Нам-гю закатил глаза. Нет, не шлюха уж точно, потому что никому прежде так в распоряжение не отдавался, а вот насчет последнего утверждения пока не определился.

Ему показалось, что в жизни не было так хорошо, как тогда, и лучше не будет, но ошибся: Су-бонг спустил на середину бедер не только его штаны, но и свои тоже; когда Нам-гю ощутил вплотную к члену что-то твердое и горячее, совсем не похожее на пальцы, и услышал над ухом довольный вздох, то вздрогнул. Он даже отстранился, заглядывая между их телами, когда вдруг томное дыхание рядом с ним сменилось непонятным смехом.

— Че смешного?

— Ты такой идиот… — объяснил Танос и спародировал его: опустил взгляд и сделал дебильное лицо с выпученными глазами, за что получил увесистый толчок в грудь.

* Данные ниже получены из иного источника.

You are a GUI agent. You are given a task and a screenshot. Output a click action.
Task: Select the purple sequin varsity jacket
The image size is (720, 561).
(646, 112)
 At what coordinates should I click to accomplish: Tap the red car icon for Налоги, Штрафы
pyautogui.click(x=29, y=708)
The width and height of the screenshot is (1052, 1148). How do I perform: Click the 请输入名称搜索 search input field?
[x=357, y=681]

— Сам идиот, — Нам-гю сощурился. — Лучше бы время не тратил и делом занялся… а… — осекся он, падая обратно на Су-бонга и пуская слюни на одежду, в которую вцепился зубами: слишком быстро и размашисто задвигалась рука, задевая большим пальцем особо чувствительные точки, а повороты запястья делали эти ощущения поистине крышесносными.

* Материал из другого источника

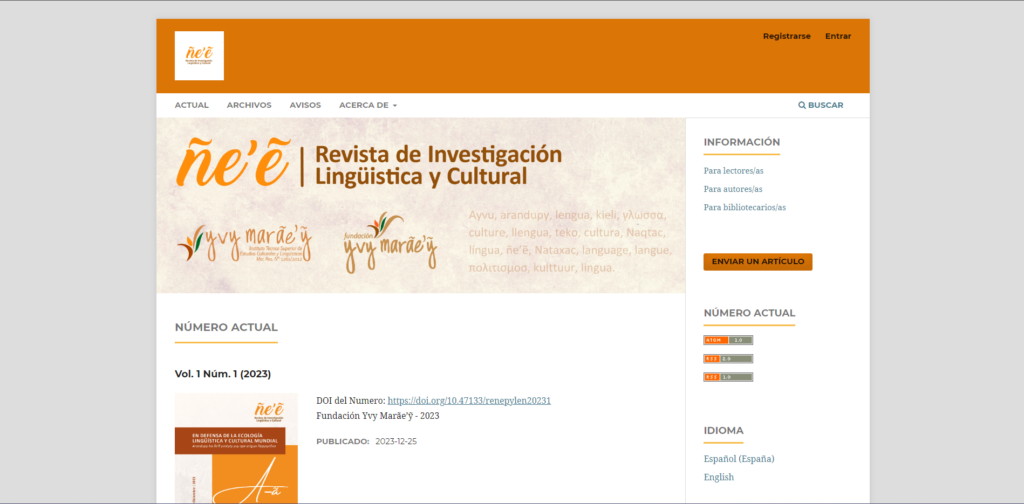1024x504 pixels.
Task: Open the Actual menu item
Action: 191,105
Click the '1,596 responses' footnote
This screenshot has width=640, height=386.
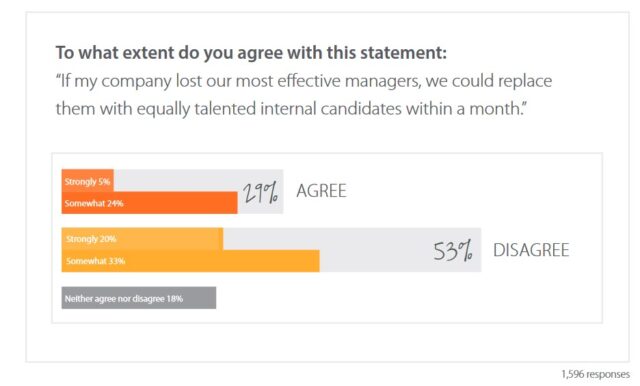595,374
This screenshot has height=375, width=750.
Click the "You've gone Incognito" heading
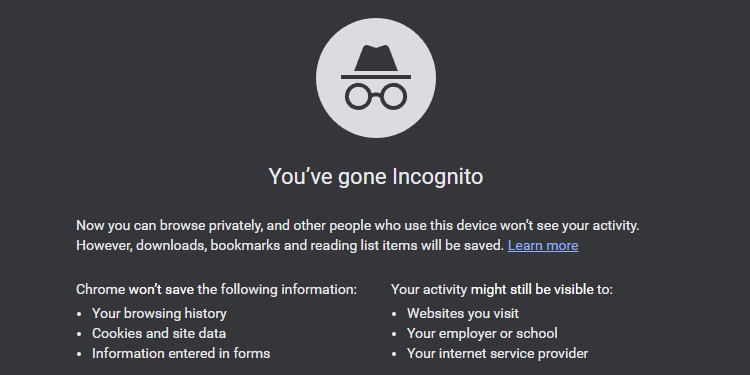[x=375, y=176]
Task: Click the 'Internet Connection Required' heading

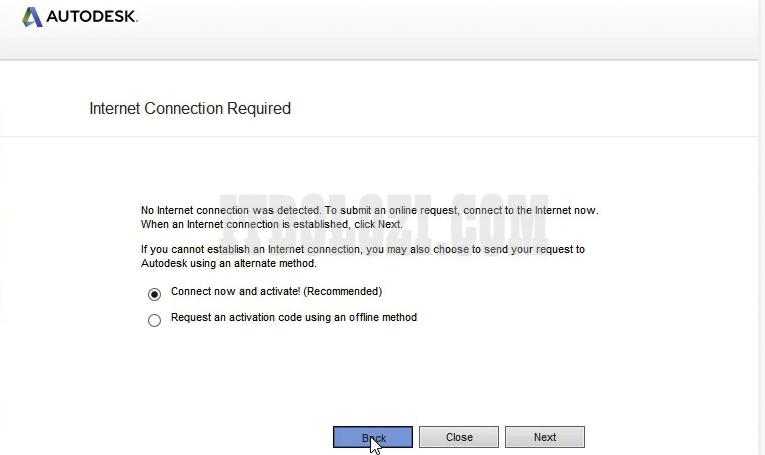Action: coord(190,108)
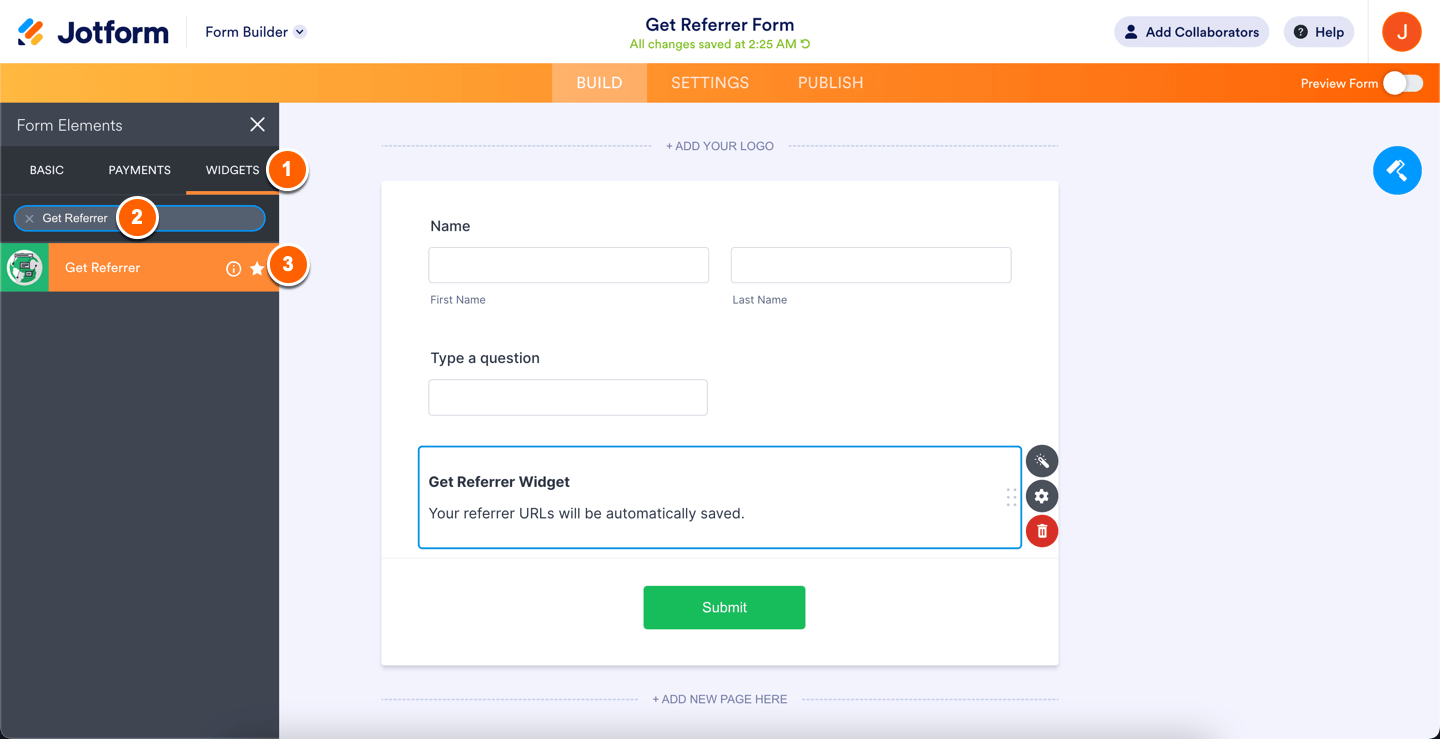Click the Submit button
Screen dimensions: 1440x739
pyautogui.click(x=724, y=607)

Нам-гю совсем не думал ни о смерти, ни о деньгах, ни о наркотиках, — вообще ни о чем не думал, кроме того, как не сойти с ума от этих прикосновений, от того, как Су-бонг давил его весом и, припадая к шее, по-хозяйски оставлял на ней мокрые алеющие следы. Правая рука лежала у Таноса на затылке, перебирая окрашенные волосы и иногда прихватывая их, требуя большего, а левая держалась за плечо Су-бонга как за единственную надежную опору, ведь собственные ноги могли подвести его в любой момент. Бедра двигались навстречу, внизу было совсем мокро, тесно, горячо, а слова в голове путались, растворяясь в суматохе мыслей. Нам-гю помнил, как пару раз выстонал его имя в унизительной мольбе, лишь бы он не останавливался, лишь бы его пальцы продолжали ритмично сдавливать возбужденную донельзя плоть, его и свою собственную.

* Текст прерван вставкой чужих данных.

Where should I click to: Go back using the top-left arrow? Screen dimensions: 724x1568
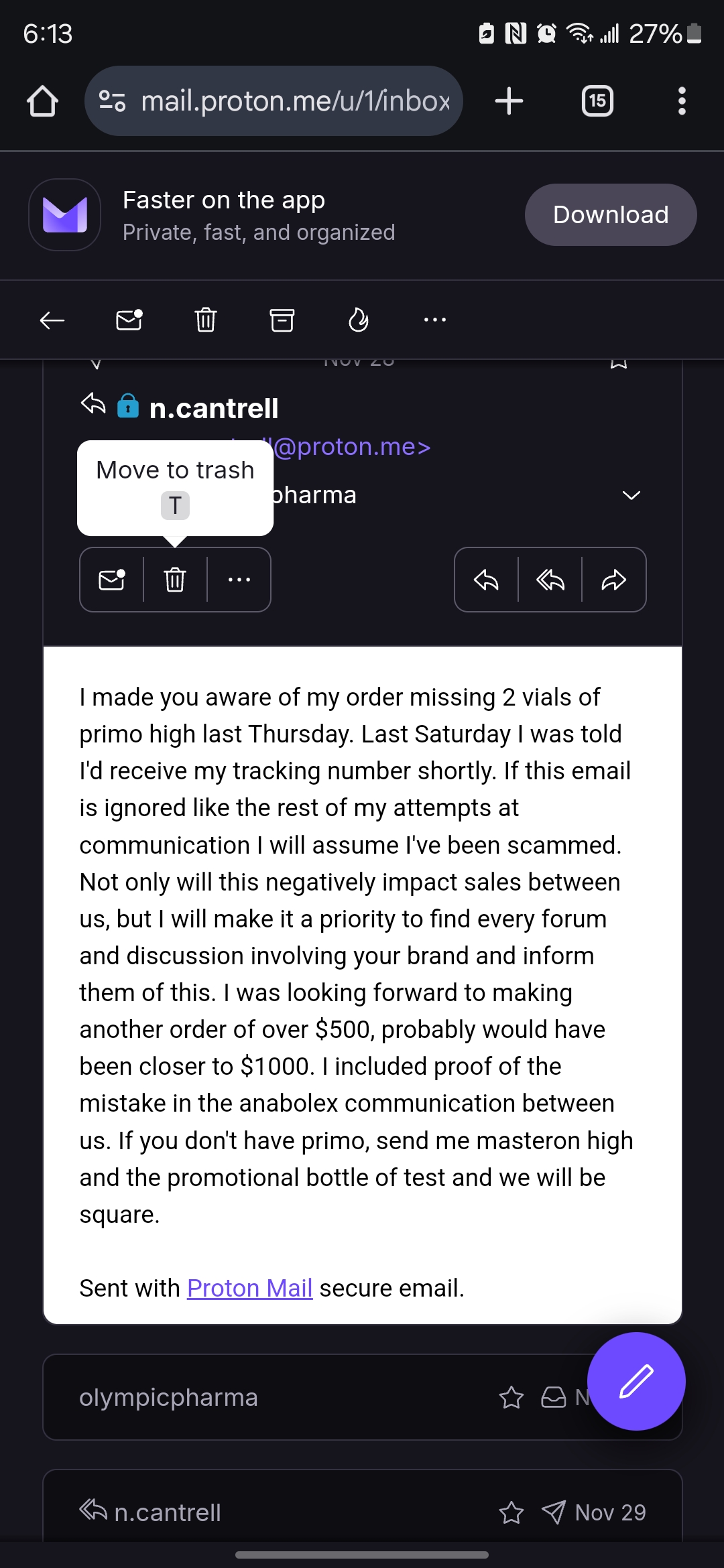[52, 320]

Несколько последних движений, особенно быстрых — Нам-гю часто задышал и дернулся, закусывая футболку под номером 230. Мышцы свело приятными тянущими судорогами, нервные окончания превратились в зажженные фитили, ведущие от тела к голове, и они разом сгорели, побудив нереальной силы взрыв. Ему потребовалось время, чтобы всецело отдаться эйфории, захлестнувшей его вплоть до кончиков пальцев — все это время Танос неподвижно стоял, превозмогая крупную дрожь и опустив разжатую руку.

Он терпел. Из последних сил, но терпел.

— Черт, да это было лучше любых таблеток, — произнес Нам-гю членораздельно, но с одышкой, когда дар речи вернулся к нему.

Он выпрямился, балансируя на уставших ногах, натянул штаны и тогда же заметил, что закончил из них он один. Скромностью Танос не отличался — у него просто было свое видение ситуации, которое стоило всех ожиданий. Без лишних слов он утянул его в нетерпеливый, порядком грубый поцелуй, взял левой рукой за взмокшие волосы, запрокидывая голову назад, и наконец-то полностью сосредоточился на себе, когда Нам-гю вдруг взбрыкнул:

— Стой, — сказал он, с трудом отпихнув его от себя. — Позволь мне.

Не требуя согласия, он прислонился к стене и съехал по ней вниз, продолжая сверлить Таноса глазами, затем опустился перед ним на колени и обнаружил, что лицо у Су-бонга сделалось не менее идиотское. Но припомнить ему это он сумеет позже.

Довести до пика уже возбужденное тело, которое реагировало на любые прикосновения особенно остро, было легко, так что Нам-гю не стал мудрить: после серии однотипных движений он замер, прижал теплый язык и сымитировал акт глотания — неприлично громкий гортанный звук разнесся по комнате, и все, Танос был готов. Он навалился ему на плечи, дабы удержаться на ногах, меж сцепленных зубов прорвался хриплый стон, и в глазах у него замелькали искры, судя по тому, как крепко он их зажмурил.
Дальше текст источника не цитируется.